:: Stored records ::
%%
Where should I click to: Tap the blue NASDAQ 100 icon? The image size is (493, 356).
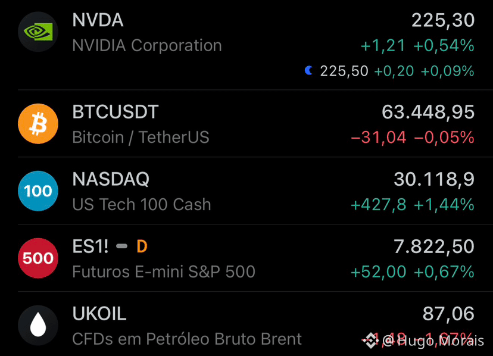(x=38, y=191)
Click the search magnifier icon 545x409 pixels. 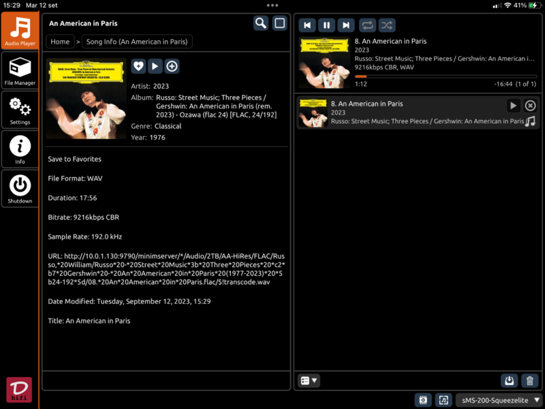coord(261,23)
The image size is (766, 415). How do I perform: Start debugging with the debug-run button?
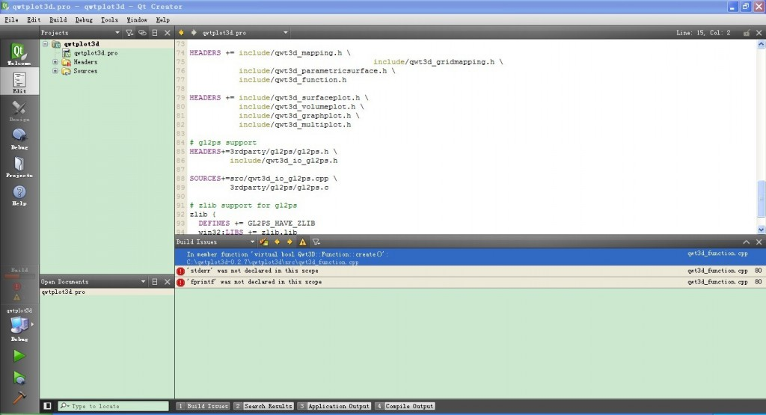pyautogui.click(x=19, y=377)
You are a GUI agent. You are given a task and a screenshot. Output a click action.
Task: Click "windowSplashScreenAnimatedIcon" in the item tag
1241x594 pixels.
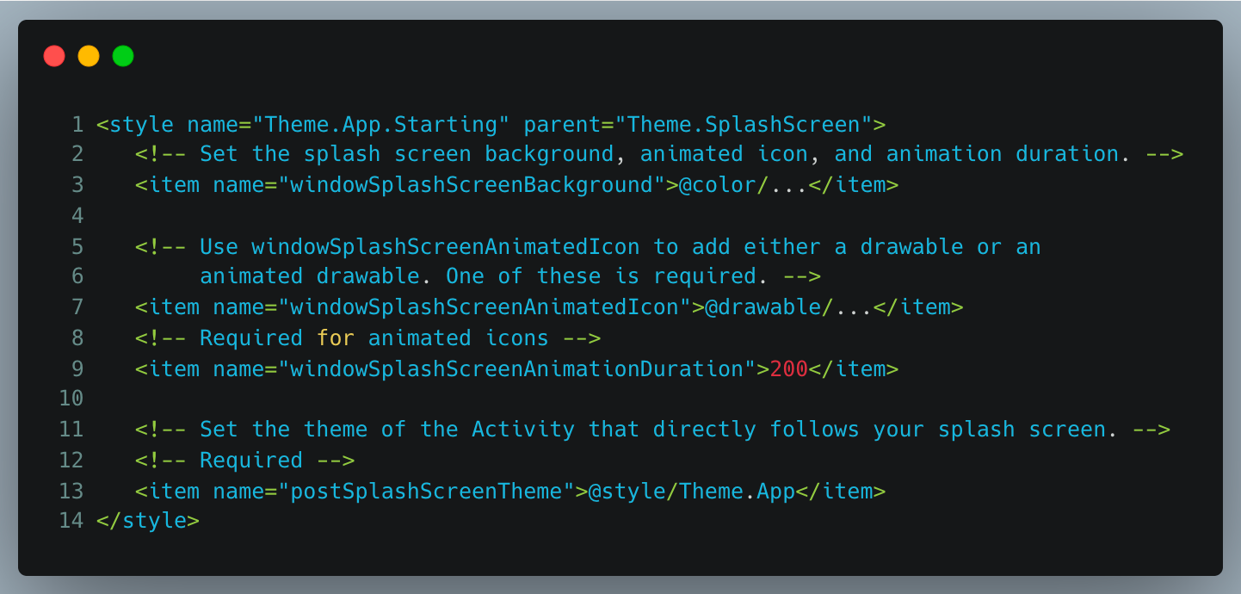click(x=485, y=307)
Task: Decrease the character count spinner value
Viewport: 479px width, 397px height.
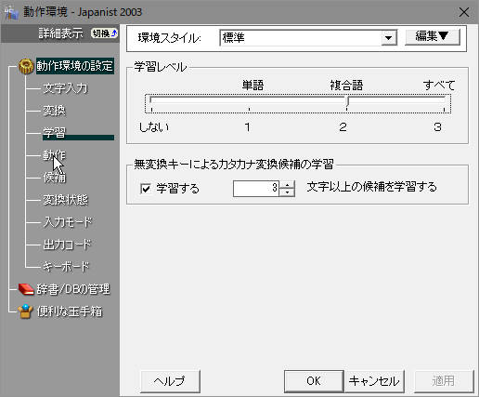Action: coord(288,192)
%%
:: Task requirements ::
Hand back exactly the lines from the one with "You are a GUI" through the last line of the data above, both ends included, with every picture left out.

:: Solution to the exercise ::
You are a GUI agent. You are given a task and a screenshot. Output a click action.
Task: Click "windowSplashScreenAnimatedIcon" in the item tag
1241x594 pixels.
click(x=485, y=307)
Task: Decrease the character count spinner value
Viewport: 479px width, 397px height.
Action: coord(288,192)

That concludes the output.